--- Data under study ---
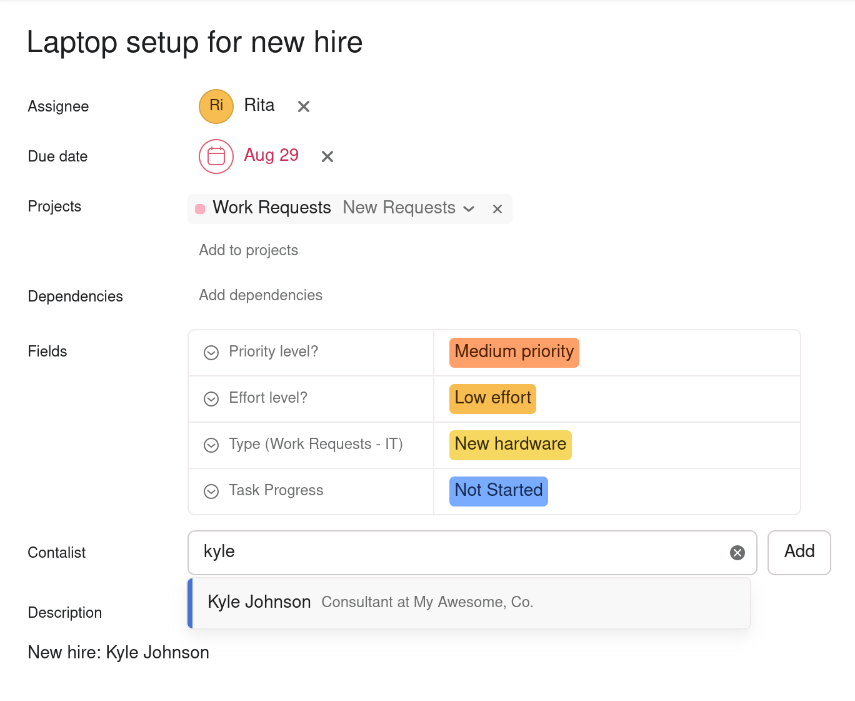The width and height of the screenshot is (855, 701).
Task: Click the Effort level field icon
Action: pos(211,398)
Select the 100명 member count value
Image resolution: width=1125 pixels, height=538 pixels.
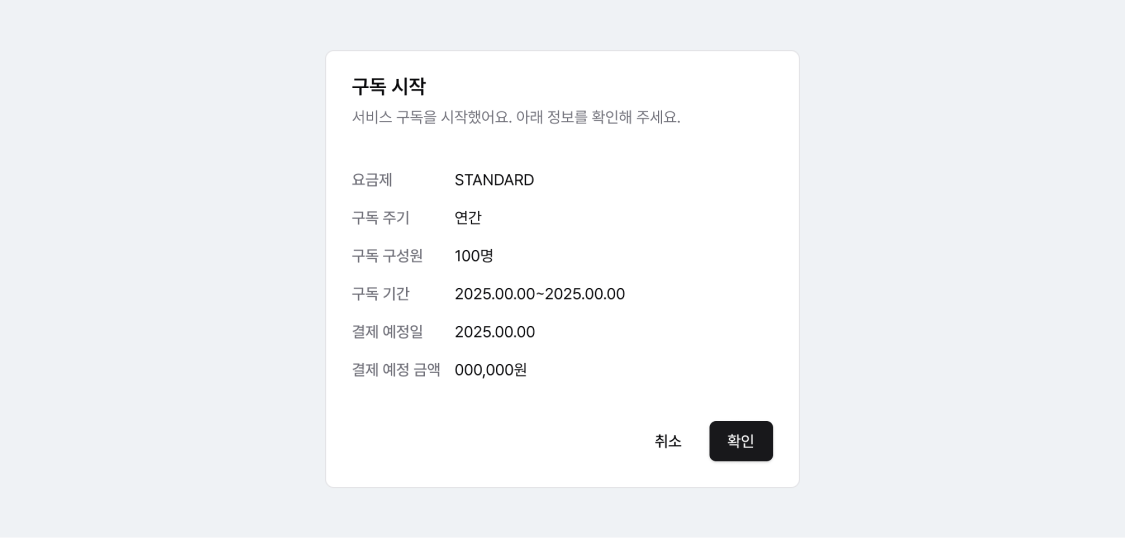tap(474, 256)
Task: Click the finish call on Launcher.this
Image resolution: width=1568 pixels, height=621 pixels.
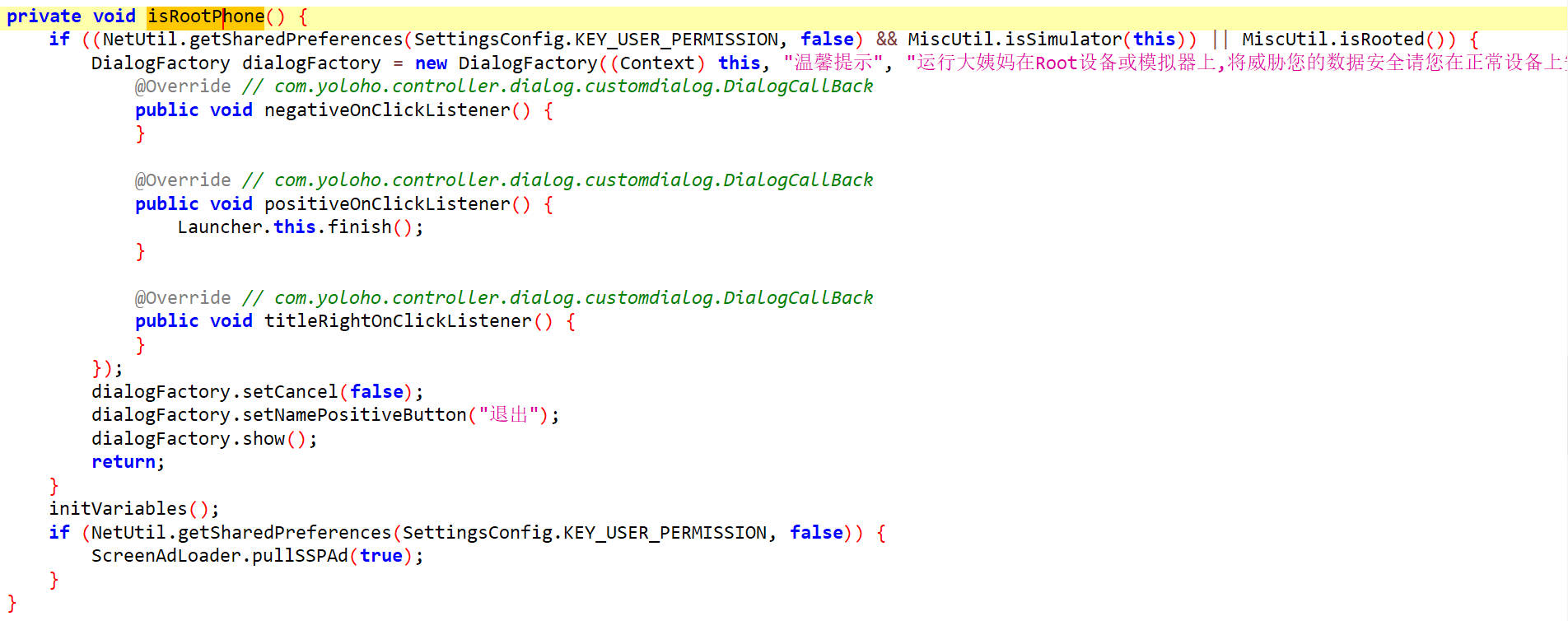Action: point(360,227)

--- Task item ---
Repeat word for word, and nothing more, the lines between the line containing "Select the 100명 member count value" and the last line of the records above, inclusive, without pictures.

--- Solution to the problem ---
Select the 100명 member count value
Image resolution: width=1125 pixels, height=538 pixels.
tap(474, 256)
Task: Click the finish call on Launcher.this
Image resolution: width=1568 pixels, height=621 pixels.
Action: point(360,227)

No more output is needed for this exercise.